By day, they are cybersecurity professionals at well-known companies in Israel, Europe, and North America. By night, they are sending threat data to health organizations and those in other sectors strained by the pandemic.
It’s still a nascent project: there are about 70 people in the group, and Zaidenberg wants to expand it to cybersecurity specialists from all parts of the world. Others are following suit: Joshua Saxe, chief scientist at antivirus firm Sophos, started a similar initiative on Wednesday.
Zaidenberg is one of many cybersecurity hands trying to help out in a time of need. The pandemic is also prompting anti-ransomware experts to do pro bono work.
Cybersecurity companies Coveware and Emsisoft announced this week that they would offer free ransomware recovery services to any hospital or health care organization dealing with COVID-19. They also appealed to ransomware gangs: Stand down, because your family might need treatment for the respiratory disease, too.
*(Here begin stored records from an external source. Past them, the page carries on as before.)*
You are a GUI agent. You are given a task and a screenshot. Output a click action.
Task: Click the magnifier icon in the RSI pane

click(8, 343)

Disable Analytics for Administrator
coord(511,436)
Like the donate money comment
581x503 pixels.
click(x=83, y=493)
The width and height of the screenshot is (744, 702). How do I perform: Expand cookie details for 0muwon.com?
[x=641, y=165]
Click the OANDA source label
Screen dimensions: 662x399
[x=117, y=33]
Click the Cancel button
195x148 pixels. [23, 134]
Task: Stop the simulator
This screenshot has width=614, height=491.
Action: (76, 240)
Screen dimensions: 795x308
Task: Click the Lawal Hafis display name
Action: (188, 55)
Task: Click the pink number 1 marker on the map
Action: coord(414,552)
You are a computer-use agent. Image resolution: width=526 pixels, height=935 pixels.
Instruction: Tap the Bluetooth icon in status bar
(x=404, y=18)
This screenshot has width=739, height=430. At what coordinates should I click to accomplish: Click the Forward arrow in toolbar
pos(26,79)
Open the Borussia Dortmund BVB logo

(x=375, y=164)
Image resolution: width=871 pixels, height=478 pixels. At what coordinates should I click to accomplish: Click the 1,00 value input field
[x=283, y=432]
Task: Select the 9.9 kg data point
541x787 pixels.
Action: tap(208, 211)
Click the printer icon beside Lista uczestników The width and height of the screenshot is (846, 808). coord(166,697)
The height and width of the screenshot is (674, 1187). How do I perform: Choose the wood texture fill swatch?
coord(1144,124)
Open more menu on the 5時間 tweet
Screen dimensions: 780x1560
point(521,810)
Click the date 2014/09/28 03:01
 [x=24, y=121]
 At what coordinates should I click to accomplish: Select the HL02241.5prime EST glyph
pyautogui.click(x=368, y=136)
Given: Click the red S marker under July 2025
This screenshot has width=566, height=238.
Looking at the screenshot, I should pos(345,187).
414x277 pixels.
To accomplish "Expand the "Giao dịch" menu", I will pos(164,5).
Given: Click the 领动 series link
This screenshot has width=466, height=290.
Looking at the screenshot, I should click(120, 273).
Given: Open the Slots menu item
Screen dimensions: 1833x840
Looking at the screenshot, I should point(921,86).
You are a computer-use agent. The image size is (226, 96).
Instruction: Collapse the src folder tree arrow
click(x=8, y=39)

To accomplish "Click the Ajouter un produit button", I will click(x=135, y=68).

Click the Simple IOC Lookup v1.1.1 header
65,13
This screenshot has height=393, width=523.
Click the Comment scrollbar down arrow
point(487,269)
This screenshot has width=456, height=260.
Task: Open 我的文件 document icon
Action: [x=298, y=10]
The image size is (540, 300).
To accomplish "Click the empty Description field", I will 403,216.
Threat intel for those who need it
The Health Information Sharing and Analysis Center (H-ISAC), whose members include big health care providers, has already received threat alerts from Zaidenberg’s volunteer group. Nate Warfield, a security specialist at Microsoft working with Zaidenberg, said he has sent data on a software vulnerability affecting three dozen medical organizations to the H-ISAC.
H-ISAC has in turn been sending its members regular alerts on COVID-19-related scams, which have included a surge in phishing activity against a variety of sectors. The threat-sharing hub is also looking to provide more free cybersecurity tools to members, said H-ISAC chief security officer, Errol Weiss.
“In times like this, we really want organizations to focus on securing their own environments,” Weiss said, adding that the free cybersecurity tools can “help secure a lot of organizations that don’t necessarily have the resources to do that.”
Health industry associations say they are in close touch with federal officials on COVID-19-related hacking threats.
“We are in high-tempo interaction with HHS, DHS and FDA as questions come in about things like what types of organizations are essential for COVID-19 response that might have a higher susceptibility to cyberattacks,” said Greg Garcia, executive director for cybersecurity at the Health Sector Coordinating Council.
The more that volunteer groups can feed their data into those discussions, the more effective cyberdefenses will be against the next miscreant who tries to exploit the pandemic.